(WHAT TO DO)
1. From the passage on energy management below, write out the section that begins at the words "Take brief but" and stops after the words "during the day.".
2. According to the passage on energy management below, how does managing energy differ in its aim from classical time management? Answer in one to three sentences.

So, remote employees need to manage their energy more than just manage time. Classical time management is aimed at optimizing the use of time to be more productive. Managing energy is aimed at striking a good balance between productivity and replenishing energy sources.

Also, it considers that people have different circadian (24 hours) rhythms. Scheduling tasks based on high energy moments and lows makes sense but goes against common practice of everyone working the same day hours and rhythms.

Schwartz et al. mention the 4 sources of energy and make practical suggestions on how to take these into account. This can be a useful framework both for individuals and managers to look at how they organise their working days in the home office.

In the next blog, we will zoom in on what remote managers can do to help team members manage their energy better.


Enhance your sleep by setting an earlier bedtime and reducing alcohol use.

Reduce stress by engaging in cardiovascular activity at least three times a week and strength training at least once.

Eat small meals and light snacks every three hours.

Learn to notice signs of imminent energy flagging, including restlessness, yawning, hunger, and difficulty concentrating.

Take brief but regular breaks, away from your desk, at 90- to 120-minute intervals throughout the day.


Defuse negative emotions—irritability, impatience, anxiety, insecurity—through deep abdominal breathing.

Fuel positive emotions in yourself and others by regularly expressing appreciation to others in detailed, specific terms through notes, e-mails, calls, or conversations.

Look at upsetting situations through new lenses. Adopt a “reverse lens” to ask, “What would the other person in this conflict say, and how might he be right?” Use a “long lens” to ask, “How will I likely view this situation in six months?” Employ a “wide lens” to ask, “How can I grow and learn from this situation?”


Reduce interruptions by performing high concentration tasks away from phones and e-mail.

Respond to voice mails and e-mails at designated times during the day.

Every night, identify the most important challenge for the next day. Then make it your first priority when you arrive at work in the morning.


Identify your “sweet spot” activities—those that give you feelings of effectiveness, effortless absorption, and fulfilment. Find ways to do more of these.

Allocate time and energy to what you consider most important.

Live your core values. For instance, if consideration is important to you but you are perpetually late for meetings, practice intentionally showing up five minutes early for meetings.

(DATA EXCERPT)
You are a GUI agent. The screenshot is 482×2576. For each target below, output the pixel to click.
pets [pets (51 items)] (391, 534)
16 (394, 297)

(THE ANSWERS)
1.
Take brief but regular breaks, away from your desk, at 90- to 120-minute intervals throughout the day.


Defuse negative emotions—irritability, impatience, anxiety, insecurity—through deep abdominal breathing.

Fuel positive emotions in yourself and others by regularly expressing appreciation to others in detailed, specific terms through notes, e-mails, calls, or conversations.

Look at upsetting situations through new lenses. Adopt a “reverse lens” to ask, “What would the other person in this conflict say, and how might he be right?” Use a “long lens” to ask, “How will I likely view this situation in six months?” Employ a “wide lens” to ask, “How can I grow and learn from this situation?”


Reduce interruptions by performing high concentration tasks away from phones and e-mail.

Respond to voice mails and e-mails at designated times during the day.

2. Classical time management aims to optimize the use of time so as to be more productive. Managing energy instead aims to strike a good balance between productivity and replenishing energy sources.